**Problems:**
(1) Decide whether each statement below agrees with the passage on tag analysis, answering yes or no and quoting the exact words from the passage that decide it.
(a) The control character that designates a tag can appear only at the beginning of the tag.
(b) The models generated from tag graphs can be used to predict future changes in relationships between pairs of tags.
(c) In the car show example, the show features products from several automobile brands.
(2) According to the passage on tag analysis, what can recommendations help a data consumer do with a negative correlation that the data consumer finds undesirable?
(3) Please copy the part of the passage on tag analysis starting at "Implementations employ graph-based" and ending at "in the past.".
═══ Selected text ═══
In some instances, the tags that are included in the published items, and that are analyzed by the platform, are tags that have been added to the item(s) by the author(s) of the items. In some instances, the tags may include one or more control characters that designate the subsequent, preceding, or otherwise proximal text as a metadata tag. For example, a tag may be designated with a starting character “#”. Such tags may be referred to as hashtags, such as those used on various social network and/or microblogging services. Other types of tags can also be analyzed by the platform described herein. The control characters that designate a tag may be at the beginning of a tag as a prefix character (e.g., #tag), at the end of a tag as a suffix character (e.g., tag#), and/or bracketing the tag to indicate both the beginning and the end of the tag (e.g., #tag#).

In some implementations, the graphs describing a group of tags may be analyzed to generate one or more models. Such models are trained using a suitable machine learning technique, and can be predictive models that are used to predict future changes in relationships between pairs of tags. The models can be used to generate predictions and/or recommendations that are provided to data consumer(s) in report(s), as described further below.

Implementations employ graph-based analysis to describe a network of tags, and to determine how a network of tags can assemble, dissipate, and/or change the weight of relationships between tags over a period of time. Edges between tags may form, or dissipate, as co-occurrences between tags become present, or are no longer present, within a network of tags. Such graph-based analysis can be used to develop models that predict how a network of tags may change in the future, based on observations of how such networks changed in the past.

In some instances, an analysis may begin with a first time period that includes (or starts with) the time of a particular event. For example, a car show event may cause many individuals on a social network to post regarding the car show, and such posts may include various hashtags related to the event. As a particular example, a car show in Munich may feature products (e.g., automobiles, vehicle accessories, etc.) of a particular brand of luxury automobile (e.g., ALV). At the time of the show, or shortly thereafter, individuals on social networks may publish items regarding the show and/or the brand, and such items may include frequent co-occurrences of pairs of tags in the group of tags that include #alv, #alvmunich, #luxury, #luxuryalv, #alv123 (e.g., for a particular model 123), and so forth. Frequent co-occurrences of pairs of the tags in published items may demonstrate a strong correlation between certain tags, indicating that the brands and/or concepts corresponding to the co-occurring tags are strongly related in people's minds. As time passes following the show, certain relationships between pairs of tags may degrade, based on a decreasing frequency of co-occurrences of the pairs of tags. Such a weakening of a correlation over time may indicate that the brands and/or concepts are less strong related in people's minds as the memory of the events fades into the past.

By modeling the manner in which correlated pairs of tags change in the strength of their correlation (e.g., their relationship strength) over time, implementations can generate predictions regarding how a correlation between tags is likely to change in the future. Implementations can also generate recommendations regarding how a particular correlation may be maintained over time, for example if it is a positive correlation (e.g., brand name associated with luxury, happiness, wealth, goodness, etc.) that a data consumer (e.g., brand owner) may wish to preserve in people's minds. In some instances, recommendations may be generated to help a data consumer speed the degradation of a negative correlation, if that correlation is undesirable to a data consumer.
═══ Material provided ═══
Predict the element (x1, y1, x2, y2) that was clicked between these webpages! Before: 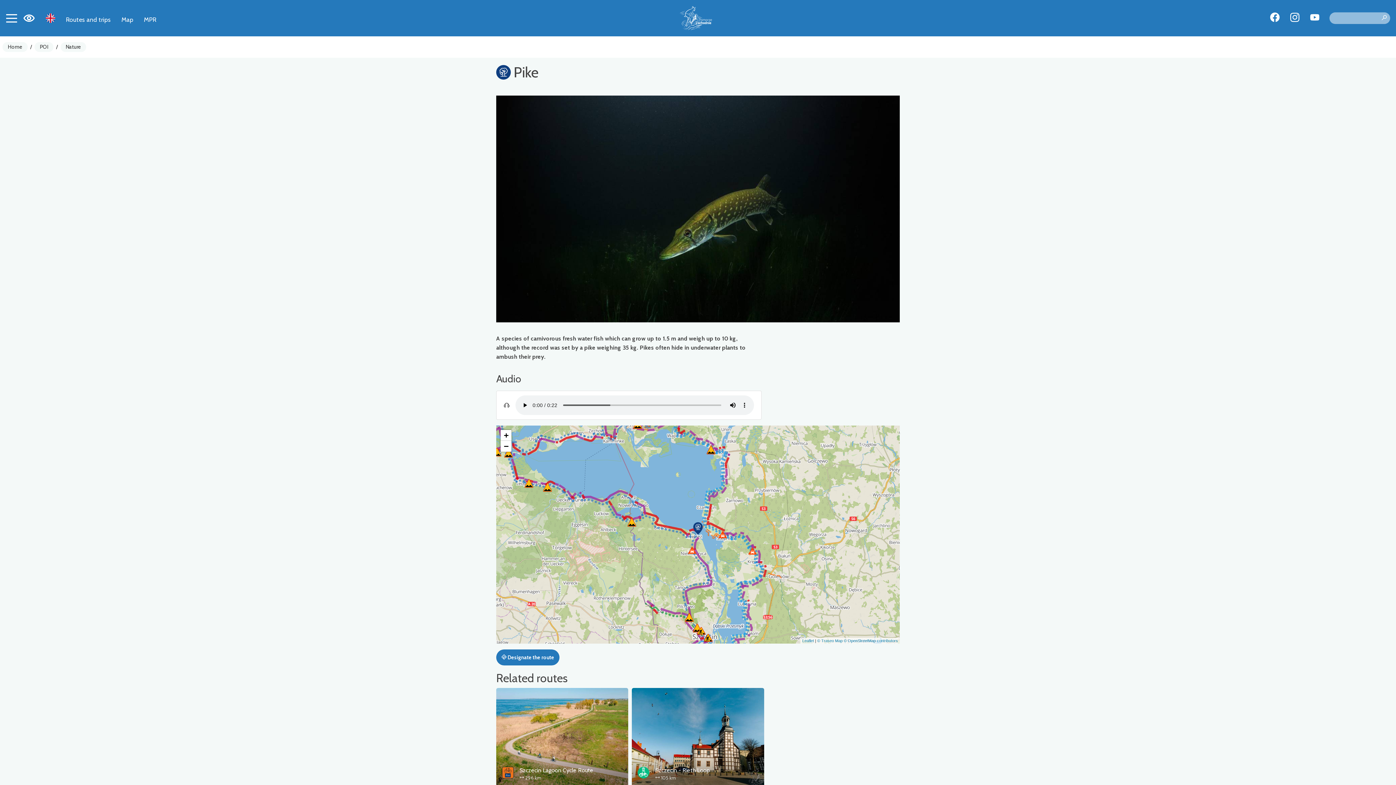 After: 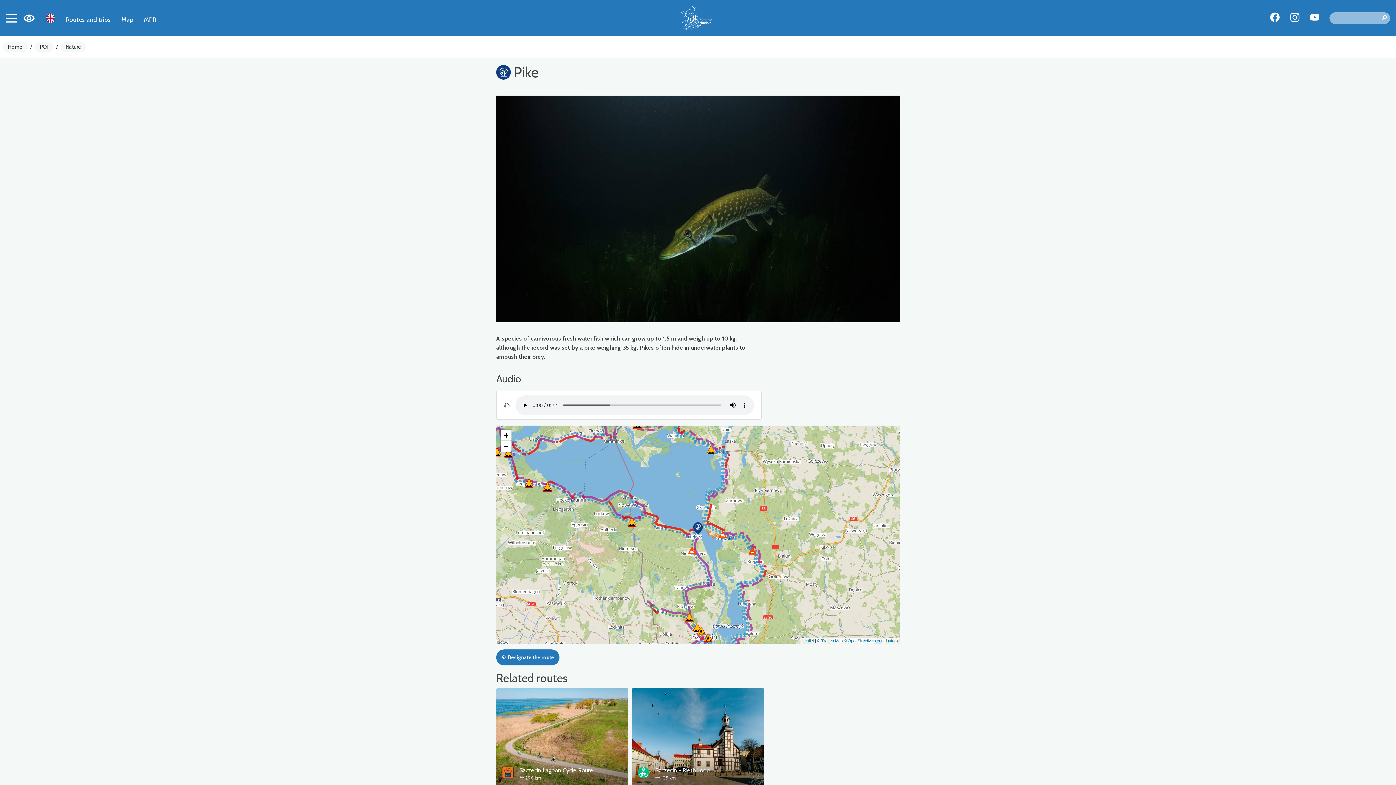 Action: bbox: (1290, 12, 1299, 23)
═══
**The responses:**
(1)
(a) No: "at the end of a tag as a suffix character (e.g., tag#)"
(b) Yes: "can be predictive models that are used to predict future changes in relationships between pairs of tags"
(c) No: "products (e.g., automobiles, vehicle accessories, etc.) of a particular brand of luxury automobile"

(2) Speed the degradation of the negative correlation.

(3)
Implementations employ graph-based analysis to describe a network of tags, and to determine how a network of tags can assemble, dissipate, and/or change the weight of relationships between tags over a period of time. Edges between tags may form, or dissipate, as co-occurrences between tags become present, or are no longer present, within a network of tags. Such graph-based analysis can be used to develop models that predict how a network of tags may change in the future, based on observations of how such networks changed in the past.